CHAPITRE V.
Un expédient de Dufour.
Les assiduités de Dufour avaient, il est vrai, été reçues de la meilleure grâce par la sœur de M. Pomard. Quand on approche de la trentaine et que l'on est encore demoiselle, on ne manque jamais de dire dans le monde: «Je ne veux pas me marier; je serais bien fâchée de me marier!» mais qu'il se présente un galant qui ait les allures d'un épouseur, il faut voir alors tout le manége, toutes les peines que se donne, pour le fixer, cette même demoiselle qui ne voulait jamais se marier.
Dufour n'est pas ce qu'on appelle un joli garçon, mais sa figure n'est point désagréable; il est jeune encore; c'est un artiste, un paysagiste distingué; et mademoiselle Clara ne cesse de répéter qu'elle est folle des artistes, et que les peintres ont tous de l'esprit.
M. Pomard, qui a eu le temps de penser à marier sa sœur et qui n'y est point encore parvenu, comble le peintre d'avances, de politesses; il l'a engagé à venir voir sa petite propriété, et Dufour s'est déjà rendu plusieurs fois chez M. Pomard, qui, alors, trouve toujours quelque prétexte pour laisser Dufour seul avec sa sœur, afin qu'il ait le loisir de faire sa déclaration.

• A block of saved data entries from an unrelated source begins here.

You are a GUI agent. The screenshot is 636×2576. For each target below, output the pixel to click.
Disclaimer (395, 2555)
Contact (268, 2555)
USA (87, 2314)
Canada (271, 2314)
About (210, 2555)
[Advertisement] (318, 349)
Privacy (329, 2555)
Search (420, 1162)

Mais les peines qu'on se donne pour se faire bien venir des gens produisent quelquefois un effet contraire: il y a des personnes dont la politesse nous assomme, dont les complimens nous font fuir, dont les petits soins nous impatientent; nous sommes de bien drôles de créatures! Pour qu'on nous plaise, il ne faut pas qu'on ait l'air de vouloir, à toute force, être de nos amis; pour que la société de quelqu'un nous soit agréable, il ne faut pas que ce quelqu'un soit sans cesse sur notre dos. Il n'y a que l'amour et l'amitié véritables qui ne soient jamais importuns, et encore doit-on éviter la satiété.
M. et mademoiselle Pomard, qui n'ont pas étudié le caractère de Dufour, croient avancer les affaires en l'engageant souvent à venir les voir, en lui témoignant le désir de se lier plus intimement avec lui; mais Dufour, qui se méfie de tout le monde, même des personnes qui lui plaisent, commence à trouver singulier que le frère et la sœur se jettent presque à sa tête, et ses sentimens pour mademoiselle Clara se refroidissent à mesure que les yeux de la demoiselle deviennent plus tendres pour lui.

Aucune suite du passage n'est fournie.